This is really up to you and how you want to handle your logistics. Strictly speaking, they should probably be awarded the XP immediately after successfully handling the encounter. However, look at your players, your play style, and your session flow to make the best choice. Over the years I've seen XP rewards handled the following ways.
Immediately After Encounter
Like I said, this is likely the most "realistic" since XP is the mechanical abstraction of what the characters learned during the encounter. This provides some immediate feedback to the players, and can really help motivate them along the way. For instance, a player will earn experience for surviving a trap, but maybe not as much than if they disarmed it. By awarding XP immediately there is a pretty fantastic feedback that can help demonstrate this, and may help guide them towards more heroic actions. The biggest downside is that this can slow down play. After every encounter the DM will have to do some math and figure out who earned what XP. Additionally, if the players earned enough XP to advance, then they'll want to stop and level up their characters. This can really destroy game pacing unless the players can churn out new levels in less time than your typically bathroom break.
End of Each Session
This is what I saw the most of, when I still played in groups that tracked experience. The end of the game session is a natural break point that allows the DM to look over their notes for the night and tally up the XP rewards. If the players level this allows them to naturally level between sessions, that night before they leave, or the beginning of the next session. In any case, it pushes leveling off to non-play time and minimizes disruption of the game flow. In exceptionally long play sessions, I'm thinking of my 12+ hour sessions from college, you can also do this during natural break points in the game. Say, before taking a meal break or a mini-climax in the story. On the down side, depending on what your players are facing, this means they may end up being one level behind what you expected when they hit a certain encounter. The biggest advantages is that it bypasses the story disruption that can occur when leveling happens.
Pacing Based Rewards
This is what I've been seeing more of lately, and is the way my group has been playing for the past few years. We stopped tracking experience entirely. Most pre-written adventures will give you some rough guidance about what level characters should be as they reach certain sections. For instance, in a level 4-7 adventure there is likely a sidebar at the beginning that says, "Players are expected to be level 5 before entering this area, 6 before entering this area, and 7 before this spot." This provides you the natural story based breakpoints to introduce leveling.
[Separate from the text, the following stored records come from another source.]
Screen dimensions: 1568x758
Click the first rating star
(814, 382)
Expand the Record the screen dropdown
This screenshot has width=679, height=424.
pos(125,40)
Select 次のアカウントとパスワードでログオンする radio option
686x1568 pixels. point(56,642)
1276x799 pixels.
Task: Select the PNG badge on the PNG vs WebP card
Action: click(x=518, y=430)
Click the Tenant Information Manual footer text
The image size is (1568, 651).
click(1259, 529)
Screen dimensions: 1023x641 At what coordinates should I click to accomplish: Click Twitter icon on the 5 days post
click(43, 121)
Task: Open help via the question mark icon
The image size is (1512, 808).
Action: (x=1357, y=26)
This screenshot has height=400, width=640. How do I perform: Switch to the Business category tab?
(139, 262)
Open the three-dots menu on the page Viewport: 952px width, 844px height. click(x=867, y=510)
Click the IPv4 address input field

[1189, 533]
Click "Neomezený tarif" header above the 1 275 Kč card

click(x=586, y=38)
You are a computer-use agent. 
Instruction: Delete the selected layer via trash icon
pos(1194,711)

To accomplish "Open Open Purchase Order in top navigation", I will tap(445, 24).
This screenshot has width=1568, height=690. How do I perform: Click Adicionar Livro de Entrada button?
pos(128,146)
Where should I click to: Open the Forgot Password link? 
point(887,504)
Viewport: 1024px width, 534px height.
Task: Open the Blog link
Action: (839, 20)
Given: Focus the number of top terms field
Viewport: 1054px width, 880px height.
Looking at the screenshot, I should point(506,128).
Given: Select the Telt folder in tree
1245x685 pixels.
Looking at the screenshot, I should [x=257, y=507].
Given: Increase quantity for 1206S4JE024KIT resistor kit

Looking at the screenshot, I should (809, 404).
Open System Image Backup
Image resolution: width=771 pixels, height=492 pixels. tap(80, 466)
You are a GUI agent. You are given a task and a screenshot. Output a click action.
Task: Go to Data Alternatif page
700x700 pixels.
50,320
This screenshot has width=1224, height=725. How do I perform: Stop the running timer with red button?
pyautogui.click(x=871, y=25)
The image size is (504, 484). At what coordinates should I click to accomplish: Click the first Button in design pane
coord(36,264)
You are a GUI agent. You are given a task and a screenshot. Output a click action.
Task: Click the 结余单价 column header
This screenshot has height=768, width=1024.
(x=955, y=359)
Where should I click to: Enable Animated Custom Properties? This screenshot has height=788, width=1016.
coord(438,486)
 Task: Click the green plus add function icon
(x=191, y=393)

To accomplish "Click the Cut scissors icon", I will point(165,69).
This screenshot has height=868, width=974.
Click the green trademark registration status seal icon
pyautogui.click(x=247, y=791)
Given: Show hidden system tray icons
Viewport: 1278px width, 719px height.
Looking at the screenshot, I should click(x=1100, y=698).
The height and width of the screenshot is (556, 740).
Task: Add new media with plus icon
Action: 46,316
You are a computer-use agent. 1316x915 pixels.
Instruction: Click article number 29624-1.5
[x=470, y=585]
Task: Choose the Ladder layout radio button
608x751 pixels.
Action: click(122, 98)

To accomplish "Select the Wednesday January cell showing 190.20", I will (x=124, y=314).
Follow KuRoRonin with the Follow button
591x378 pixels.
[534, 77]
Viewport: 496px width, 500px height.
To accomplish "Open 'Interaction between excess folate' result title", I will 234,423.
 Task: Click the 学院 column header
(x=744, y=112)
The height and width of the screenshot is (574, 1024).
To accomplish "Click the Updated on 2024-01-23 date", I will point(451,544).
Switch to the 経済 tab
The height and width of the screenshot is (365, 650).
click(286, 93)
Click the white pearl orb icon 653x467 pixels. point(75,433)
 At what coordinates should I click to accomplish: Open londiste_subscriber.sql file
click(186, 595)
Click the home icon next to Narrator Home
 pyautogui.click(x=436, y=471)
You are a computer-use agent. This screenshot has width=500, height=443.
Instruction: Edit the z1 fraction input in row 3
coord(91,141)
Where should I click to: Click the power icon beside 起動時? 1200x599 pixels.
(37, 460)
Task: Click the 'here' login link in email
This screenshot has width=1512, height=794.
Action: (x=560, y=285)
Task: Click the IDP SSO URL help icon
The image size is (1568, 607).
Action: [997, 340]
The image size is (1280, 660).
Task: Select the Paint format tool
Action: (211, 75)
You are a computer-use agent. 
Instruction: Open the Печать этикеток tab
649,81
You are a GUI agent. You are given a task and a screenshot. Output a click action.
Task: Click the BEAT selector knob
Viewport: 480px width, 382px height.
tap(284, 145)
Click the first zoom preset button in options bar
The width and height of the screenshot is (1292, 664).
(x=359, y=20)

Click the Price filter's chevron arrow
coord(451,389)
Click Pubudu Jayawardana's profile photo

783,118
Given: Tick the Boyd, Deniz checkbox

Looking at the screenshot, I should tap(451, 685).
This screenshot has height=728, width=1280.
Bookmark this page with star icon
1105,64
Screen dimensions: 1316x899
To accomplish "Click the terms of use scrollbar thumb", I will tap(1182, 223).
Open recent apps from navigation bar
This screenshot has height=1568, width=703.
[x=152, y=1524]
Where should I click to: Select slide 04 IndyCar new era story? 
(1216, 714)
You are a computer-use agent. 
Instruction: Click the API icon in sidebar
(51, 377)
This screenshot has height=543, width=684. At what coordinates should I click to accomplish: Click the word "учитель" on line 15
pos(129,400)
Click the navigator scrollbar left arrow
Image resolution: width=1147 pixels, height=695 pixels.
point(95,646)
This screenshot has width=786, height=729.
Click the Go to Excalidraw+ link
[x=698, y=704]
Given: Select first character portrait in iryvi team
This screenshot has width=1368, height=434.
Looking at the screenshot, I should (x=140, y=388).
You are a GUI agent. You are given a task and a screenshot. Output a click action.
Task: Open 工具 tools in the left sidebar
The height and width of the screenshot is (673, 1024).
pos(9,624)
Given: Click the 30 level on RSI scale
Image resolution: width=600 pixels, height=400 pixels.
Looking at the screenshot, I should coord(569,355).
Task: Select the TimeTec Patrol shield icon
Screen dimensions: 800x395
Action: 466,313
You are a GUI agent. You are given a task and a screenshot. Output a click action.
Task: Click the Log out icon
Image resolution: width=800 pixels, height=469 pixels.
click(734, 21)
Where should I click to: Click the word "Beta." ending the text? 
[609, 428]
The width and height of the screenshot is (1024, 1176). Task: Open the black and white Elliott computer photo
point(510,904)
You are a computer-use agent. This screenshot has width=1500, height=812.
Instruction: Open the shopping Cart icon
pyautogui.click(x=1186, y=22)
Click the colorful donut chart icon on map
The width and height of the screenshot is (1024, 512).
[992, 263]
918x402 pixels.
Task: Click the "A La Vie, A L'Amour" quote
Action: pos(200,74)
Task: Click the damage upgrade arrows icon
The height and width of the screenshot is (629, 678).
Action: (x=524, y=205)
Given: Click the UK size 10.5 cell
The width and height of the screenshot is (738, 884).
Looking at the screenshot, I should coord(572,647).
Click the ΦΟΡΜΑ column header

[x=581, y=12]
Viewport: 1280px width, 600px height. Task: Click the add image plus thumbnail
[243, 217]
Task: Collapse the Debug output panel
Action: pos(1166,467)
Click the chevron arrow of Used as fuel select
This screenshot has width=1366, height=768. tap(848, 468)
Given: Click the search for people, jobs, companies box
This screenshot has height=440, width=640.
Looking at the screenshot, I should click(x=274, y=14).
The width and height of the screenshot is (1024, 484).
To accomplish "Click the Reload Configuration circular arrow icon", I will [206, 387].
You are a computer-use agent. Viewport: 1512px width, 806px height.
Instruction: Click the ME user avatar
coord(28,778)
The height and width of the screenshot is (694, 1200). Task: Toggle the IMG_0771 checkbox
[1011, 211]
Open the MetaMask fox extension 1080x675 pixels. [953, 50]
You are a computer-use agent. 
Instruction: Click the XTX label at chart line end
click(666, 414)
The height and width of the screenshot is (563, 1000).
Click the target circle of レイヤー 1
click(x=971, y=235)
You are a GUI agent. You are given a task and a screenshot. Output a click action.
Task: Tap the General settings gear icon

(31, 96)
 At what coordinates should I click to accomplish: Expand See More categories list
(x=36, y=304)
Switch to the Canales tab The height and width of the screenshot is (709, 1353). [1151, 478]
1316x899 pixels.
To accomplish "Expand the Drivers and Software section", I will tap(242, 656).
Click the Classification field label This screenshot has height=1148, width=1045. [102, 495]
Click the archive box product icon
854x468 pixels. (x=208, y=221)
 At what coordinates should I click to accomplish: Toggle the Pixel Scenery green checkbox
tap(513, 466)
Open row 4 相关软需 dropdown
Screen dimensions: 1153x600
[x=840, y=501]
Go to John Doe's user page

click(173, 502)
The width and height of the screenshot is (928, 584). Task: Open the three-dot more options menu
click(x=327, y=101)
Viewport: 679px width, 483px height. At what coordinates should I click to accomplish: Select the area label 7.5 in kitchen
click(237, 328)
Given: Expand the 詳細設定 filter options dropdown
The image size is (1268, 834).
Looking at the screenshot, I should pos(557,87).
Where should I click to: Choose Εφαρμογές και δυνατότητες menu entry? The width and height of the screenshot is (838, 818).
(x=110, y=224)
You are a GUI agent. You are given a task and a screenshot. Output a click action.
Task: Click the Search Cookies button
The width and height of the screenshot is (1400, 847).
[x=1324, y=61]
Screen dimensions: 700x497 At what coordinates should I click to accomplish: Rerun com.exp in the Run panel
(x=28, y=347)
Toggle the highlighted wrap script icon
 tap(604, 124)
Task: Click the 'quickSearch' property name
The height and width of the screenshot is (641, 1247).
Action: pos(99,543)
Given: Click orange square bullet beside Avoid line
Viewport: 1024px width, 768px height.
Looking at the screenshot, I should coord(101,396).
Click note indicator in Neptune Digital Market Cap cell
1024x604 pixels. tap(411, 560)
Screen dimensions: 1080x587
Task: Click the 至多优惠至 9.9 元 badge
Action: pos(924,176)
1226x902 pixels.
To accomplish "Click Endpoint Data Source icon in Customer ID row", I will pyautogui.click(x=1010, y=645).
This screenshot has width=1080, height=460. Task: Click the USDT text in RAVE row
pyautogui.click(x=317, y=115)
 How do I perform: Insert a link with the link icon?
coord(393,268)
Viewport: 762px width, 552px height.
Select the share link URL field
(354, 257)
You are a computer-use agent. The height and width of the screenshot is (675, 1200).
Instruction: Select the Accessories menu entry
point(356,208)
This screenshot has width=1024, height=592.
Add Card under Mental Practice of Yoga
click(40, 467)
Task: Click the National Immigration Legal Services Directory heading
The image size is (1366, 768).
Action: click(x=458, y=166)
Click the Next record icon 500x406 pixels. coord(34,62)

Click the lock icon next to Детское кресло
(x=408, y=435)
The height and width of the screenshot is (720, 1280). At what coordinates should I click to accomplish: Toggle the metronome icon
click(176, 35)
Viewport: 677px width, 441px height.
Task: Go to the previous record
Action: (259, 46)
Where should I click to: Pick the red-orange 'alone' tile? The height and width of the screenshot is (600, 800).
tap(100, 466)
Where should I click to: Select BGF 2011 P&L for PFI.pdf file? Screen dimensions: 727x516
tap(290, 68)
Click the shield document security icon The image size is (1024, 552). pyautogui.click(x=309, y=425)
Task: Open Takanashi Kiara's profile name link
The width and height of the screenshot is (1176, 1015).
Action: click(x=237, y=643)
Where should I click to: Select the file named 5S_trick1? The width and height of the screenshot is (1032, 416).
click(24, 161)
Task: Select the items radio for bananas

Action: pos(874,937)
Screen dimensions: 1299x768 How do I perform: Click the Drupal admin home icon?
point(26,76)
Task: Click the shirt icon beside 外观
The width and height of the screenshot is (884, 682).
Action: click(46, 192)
To accomplish this, we work on our pacing such that we end a session just before one of those points happens, and announce that it's leveling time. The biggest advantages we've found are these:
- Since the players don't have to completely explore and clear the dungeon in order to hit their experience budget, it allows them to slow down and really dive deep into something if it catches their eye.
- It makes it a lot easier for us to take a machete to the dungeon crawls and carve out those areas that aren't relevant to the story. Since designers are working against an XP budget to make the levels work, these things are chock full of unimportant encounters and unnecessary rooms. Not tracking experience means these encounters don't have to happen for the math to work out.
- Since everyone levels at the same time, we can bulk manage the maintenance of leveling and get it all out of the way at once. Plus you don't have to worry about that one guy who sporadically misses to be 6 levels behind everyone towards the end of the campaign.
My current group, because of work and family, really only gets about 3 hours per week of play time. This also means that leveling 5-6 players can take an entire game session. Which is why it works so well for us to do it this way. When I was younger, and we had multiple sessions per week at 5-12 hours each, then we found the End of Session/Story Break method worked the best. The only time I played with awarding XP immediately after each encounter, and found that it worked well, was when leveling only occurred outside of play. For all practical purposes, this was the exact same as End of Session.